EXCERPT:

════

# Favorite Christopher Reeve Movie?



## Steve Mehs (Mar 21, 2002)

In honor of Superman, what are your favorite Reeve movies? Superman or something else? Myself, I didn’t care for the Superman series, but I have seen quite a bit of his other films, my two favorites are Village of the Damned and the TV remake of Hitchcock’s Rear Window. Out of the two Rear Window is my favorite, never did see the original but the remake was suspenseful and the movie really hit some emotions as he pretty much played himself. He was a great actor, brave man and will never be forgotten for his work both on and off the screen.


----------



## Mike D-CO5 (Mar 12, 2003)

Somewhere in Time was my favorite Chris Reeve movie. Jane Seymour was hot in that movie too. I love time travel fantasy movies.


----------



## Mark Lamutt (Mar 24, 2002)

I'm still in the Superman camp - I'll never forget the day that I saw it for the first time sitting in the theater.


----------



## Sandman (Sep 23, 2002)

Above Suspicion
It was one where he found out his wife was sleeping with his brother, he pretended to be paralized from an accident, then murdered them, when they tried to prove he was the killer, he was in court and the da took a pencil and jabbed it into his leg, expecting him to jump, he just sat there as if he was really paralized, when he became paralized from the horse fall, this movie was the first thing that came to my mind. 

Bob


----------



## jrjcd (Apr 23, 2002)

street smart comes to mind(esp as a change of pace type role), deathtrap, and remains of the day


----------



## BobMurdoch (Apr 24, 2002)

1. Superman II
2. Deathtrap
3. Noises Off.


----------



## bobsupra (Jul 12, 2002)

Even tho a chic flix, I liked (and the critics didn't):

The Remains of the Day


----------



## invaliduser88 (Apr 23, 2002)

Original Superman! Reeves + John Williams score. What a combination.


----------



## Steveox (Apr 21, 2004)

Superman I
Superman II 
Superman IV


----------



## Capmeister (Sep 16, 2003)

Steveox said:


> Superman I
> Superman II
> Superman IV


You liked Superman IV?

I see.

:sure:


----------



## Adam Richey (Mar 25, 2002)

I think Reeve was at least as good a director as he was an actor. I agree that Somewhere in Time was a great movie, but I think In the Gloaming was his best directorial work by far.


----------



## toomuchtv (May 17, 2002)

invaliduser88 said:


> Original Superman! Reeves + John Williams score. What a combination.

════

MATERIAL SUPPLIED:
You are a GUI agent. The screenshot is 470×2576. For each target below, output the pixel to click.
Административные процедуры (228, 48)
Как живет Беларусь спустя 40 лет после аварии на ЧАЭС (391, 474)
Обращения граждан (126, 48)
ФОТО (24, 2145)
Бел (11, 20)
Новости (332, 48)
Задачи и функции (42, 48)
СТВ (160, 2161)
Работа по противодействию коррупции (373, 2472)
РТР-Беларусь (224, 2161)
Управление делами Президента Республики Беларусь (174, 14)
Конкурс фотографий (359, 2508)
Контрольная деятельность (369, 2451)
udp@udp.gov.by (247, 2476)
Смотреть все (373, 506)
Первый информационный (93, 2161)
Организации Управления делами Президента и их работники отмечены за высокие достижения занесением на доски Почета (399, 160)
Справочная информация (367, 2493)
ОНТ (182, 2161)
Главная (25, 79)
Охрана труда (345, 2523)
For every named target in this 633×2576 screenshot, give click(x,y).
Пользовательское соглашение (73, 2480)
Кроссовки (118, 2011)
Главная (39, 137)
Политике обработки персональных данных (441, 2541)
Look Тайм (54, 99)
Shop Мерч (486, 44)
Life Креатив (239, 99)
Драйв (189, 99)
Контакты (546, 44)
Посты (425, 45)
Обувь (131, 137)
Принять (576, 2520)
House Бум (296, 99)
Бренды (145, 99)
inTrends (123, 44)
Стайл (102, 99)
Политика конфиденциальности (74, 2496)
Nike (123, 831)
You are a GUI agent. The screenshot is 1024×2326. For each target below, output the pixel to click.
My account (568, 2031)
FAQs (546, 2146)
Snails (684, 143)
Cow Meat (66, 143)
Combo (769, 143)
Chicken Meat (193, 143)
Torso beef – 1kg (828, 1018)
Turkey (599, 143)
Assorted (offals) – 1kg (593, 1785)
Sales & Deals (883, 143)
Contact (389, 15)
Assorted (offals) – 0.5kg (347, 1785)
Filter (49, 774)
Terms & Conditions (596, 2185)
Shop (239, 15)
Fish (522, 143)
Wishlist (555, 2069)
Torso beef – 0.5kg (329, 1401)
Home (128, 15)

════

REQUIRED TASKS:
(a) Write out the part of the thread about favorite Christopher Reeve movies that begins at the words "# Favorite Christopher" and stops after the words "(Mar 12, 2003)".
(b) Rewrite the listing lines that begin at the line that has "Terms & Conditions (596, 2185)" and stop after the last line of the listing, changing "Wishlist" to "Saved items" and leaving everything else unchanged.
The listing is unrelated to the thread.

ANSWERS TO THE TASKS:
(a)
# Favorite Christopher Reeve Movie?



## Steve Mehs (Mar 21, 2002)

In honor of Superman, what are your favorite Reeve movies? Superman or something else? Myself, I didn’t care for the Superman series, but I have seen quite a bit of his other films, my two favorites are Village of the Damned and the TV remake of Hitchcock’s Rear Window. Out of the two Rear Window is my favorite, never did see the original but the remake was suspenseful and the movie really hit some emotions as he pretty much played himself. He was a great actor, brave man and will never be forgotten for his work both on and off the screen.


----------



## Mike D-CO5 (Mar 12, 2003)

(b)
Terms & Conditions (596, 2185)
Shop (239, 15)
Fish (522, 143)
Saved items (555, 2069)
Torso beef – 0.5kg (329, 1401)
Home (128, 15)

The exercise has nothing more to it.